→ GOAL OF THE EXERCISE: In the data below, find every line with the string "heading" and pull it out.

####################

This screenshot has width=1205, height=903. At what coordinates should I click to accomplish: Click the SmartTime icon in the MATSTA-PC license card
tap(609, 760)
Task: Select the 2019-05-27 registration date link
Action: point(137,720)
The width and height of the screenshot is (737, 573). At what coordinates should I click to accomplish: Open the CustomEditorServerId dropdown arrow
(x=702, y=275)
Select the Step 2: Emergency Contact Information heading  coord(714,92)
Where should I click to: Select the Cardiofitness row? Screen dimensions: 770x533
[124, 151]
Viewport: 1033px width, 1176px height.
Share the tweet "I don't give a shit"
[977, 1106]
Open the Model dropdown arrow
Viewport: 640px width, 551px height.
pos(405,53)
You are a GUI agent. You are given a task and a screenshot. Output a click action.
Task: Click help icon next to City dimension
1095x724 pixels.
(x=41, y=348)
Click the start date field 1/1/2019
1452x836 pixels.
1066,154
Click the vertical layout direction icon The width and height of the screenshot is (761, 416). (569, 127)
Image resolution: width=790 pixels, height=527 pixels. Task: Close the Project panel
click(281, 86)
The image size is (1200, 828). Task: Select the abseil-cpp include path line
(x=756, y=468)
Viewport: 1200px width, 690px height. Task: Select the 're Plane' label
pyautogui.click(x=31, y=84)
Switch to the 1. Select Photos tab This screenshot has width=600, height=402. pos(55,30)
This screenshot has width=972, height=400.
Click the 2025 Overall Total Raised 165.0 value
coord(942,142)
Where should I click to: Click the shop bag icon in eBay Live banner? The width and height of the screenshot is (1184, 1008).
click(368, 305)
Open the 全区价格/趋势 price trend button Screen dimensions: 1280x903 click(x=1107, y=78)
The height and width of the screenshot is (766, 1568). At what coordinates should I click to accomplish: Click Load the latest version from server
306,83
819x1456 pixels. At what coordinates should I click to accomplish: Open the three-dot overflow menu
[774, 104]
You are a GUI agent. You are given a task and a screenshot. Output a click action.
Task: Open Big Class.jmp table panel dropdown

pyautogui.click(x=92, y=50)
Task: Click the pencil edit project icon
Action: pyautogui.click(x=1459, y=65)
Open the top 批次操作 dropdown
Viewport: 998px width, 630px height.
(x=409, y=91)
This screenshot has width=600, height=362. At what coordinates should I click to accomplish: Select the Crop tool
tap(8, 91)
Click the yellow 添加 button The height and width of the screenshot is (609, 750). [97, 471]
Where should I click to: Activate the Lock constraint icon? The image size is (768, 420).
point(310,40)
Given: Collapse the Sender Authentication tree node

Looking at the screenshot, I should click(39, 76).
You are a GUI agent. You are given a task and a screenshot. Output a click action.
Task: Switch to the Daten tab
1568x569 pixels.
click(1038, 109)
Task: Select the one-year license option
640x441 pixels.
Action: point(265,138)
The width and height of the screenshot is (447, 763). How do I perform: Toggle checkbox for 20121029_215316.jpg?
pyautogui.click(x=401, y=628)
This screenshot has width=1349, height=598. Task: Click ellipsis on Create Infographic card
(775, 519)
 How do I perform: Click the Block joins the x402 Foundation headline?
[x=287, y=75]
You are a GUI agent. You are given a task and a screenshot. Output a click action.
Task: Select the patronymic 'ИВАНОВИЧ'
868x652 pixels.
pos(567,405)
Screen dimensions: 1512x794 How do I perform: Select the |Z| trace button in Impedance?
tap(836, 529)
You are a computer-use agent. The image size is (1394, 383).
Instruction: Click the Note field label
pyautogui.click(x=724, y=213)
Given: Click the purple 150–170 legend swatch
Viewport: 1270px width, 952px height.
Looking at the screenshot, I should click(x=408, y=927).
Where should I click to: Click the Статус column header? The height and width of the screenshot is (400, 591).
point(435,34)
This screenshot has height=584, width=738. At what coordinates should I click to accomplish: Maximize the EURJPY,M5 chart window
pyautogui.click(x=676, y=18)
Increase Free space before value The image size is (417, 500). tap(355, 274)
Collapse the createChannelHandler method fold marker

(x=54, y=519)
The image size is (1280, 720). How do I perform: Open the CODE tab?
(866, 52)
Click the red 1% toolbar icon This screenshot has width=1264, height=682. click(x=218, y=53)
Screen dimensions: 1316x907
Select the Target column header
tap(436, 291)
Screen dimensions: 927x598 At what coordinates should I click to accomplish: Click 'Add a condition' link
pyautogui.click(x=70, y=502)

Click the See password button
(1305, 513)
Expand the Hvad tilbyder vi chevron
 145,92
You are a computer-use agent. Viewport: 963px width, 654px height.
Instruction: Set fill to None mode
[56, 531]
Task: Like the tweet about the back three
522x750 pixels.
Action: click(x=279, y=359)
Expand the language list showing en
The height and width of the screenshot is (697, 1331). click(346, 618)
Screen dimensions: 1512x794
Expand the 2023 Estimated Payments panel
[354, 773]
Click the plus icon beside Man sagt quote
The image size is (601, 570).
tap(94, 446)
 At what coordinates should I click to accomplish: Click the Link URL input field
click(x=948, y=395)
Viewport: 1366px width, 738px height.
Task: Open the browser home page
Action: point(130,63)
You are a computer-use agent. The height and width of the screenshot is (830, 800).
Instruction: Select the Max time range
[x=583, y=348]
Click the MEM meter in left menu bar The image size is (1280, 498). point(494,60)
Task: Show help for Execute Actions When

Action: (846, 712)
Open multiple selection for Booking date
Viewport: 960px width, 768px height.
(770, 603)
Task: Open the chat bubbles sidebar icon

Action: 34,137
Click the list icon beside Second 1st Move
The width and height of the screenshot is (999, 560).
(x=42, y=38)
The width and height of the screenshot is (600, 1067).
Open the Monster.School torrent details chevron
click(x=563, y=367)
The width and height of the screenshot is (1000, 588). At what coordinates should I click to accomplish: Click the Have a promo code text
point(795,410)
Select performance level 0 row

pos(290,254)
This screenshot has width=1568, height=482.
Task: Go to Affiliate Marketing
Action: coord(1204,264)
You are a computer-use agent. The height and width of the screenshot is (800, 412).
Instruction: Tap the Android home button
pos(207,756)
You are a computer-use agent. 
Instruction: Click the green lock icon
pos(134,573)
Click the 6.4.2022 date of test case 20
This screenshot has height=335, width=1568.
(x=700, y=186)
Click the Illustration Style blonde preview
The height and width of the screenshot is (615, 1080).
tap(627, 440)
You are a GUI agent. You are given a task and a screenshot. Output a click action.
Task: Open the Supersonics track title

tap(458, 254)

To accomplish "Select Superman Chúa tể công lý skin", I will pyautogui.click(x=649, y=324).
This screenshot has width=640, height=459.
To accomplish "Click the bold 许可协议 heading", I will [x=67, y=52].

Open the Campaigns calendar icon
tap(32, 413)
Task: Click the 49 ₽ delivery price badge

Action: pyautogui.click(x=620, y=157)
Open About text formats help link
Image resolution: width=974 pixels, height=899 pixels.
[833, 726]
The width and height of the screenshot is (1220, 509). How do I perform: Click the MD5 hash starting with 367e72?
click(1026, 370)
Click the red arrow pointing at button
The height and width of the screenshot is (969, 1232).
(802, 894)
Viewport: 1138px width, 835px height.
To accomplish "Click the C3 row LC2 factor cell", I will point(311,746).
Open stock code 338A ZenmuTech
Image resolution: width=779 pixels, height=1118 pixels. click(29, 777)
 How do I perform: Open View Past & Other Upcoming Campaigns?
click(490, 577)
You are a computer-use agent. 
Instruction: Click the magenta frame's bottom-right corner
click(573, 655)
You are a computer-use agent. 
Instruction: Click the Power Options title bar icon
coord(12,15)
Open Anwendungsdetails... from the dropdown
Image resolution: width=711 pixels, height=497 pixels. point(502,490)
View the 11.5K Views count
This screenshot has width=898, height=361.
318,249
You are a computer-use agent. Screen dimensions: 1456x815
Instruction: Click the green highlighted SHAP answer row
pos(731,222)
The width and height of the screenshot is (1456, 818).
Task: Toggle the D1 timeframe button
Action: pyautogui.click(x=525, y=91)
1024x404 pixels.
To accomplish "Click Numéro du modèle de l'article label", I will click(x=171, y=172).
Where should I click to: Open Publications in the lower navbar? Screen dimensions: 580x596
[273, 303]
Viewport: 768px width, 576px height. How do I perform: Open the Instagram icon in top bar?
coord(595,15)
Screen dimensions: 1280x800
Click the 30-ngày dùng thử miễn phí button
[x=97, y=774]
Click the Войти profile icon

####################

→ ANSWER TO THIS TASK:
Select the Step 2: Emergency Contact Information heading  coord(714,92)
To accomplish "Click the bold 许可协议 heading", I will [x=67, y=52].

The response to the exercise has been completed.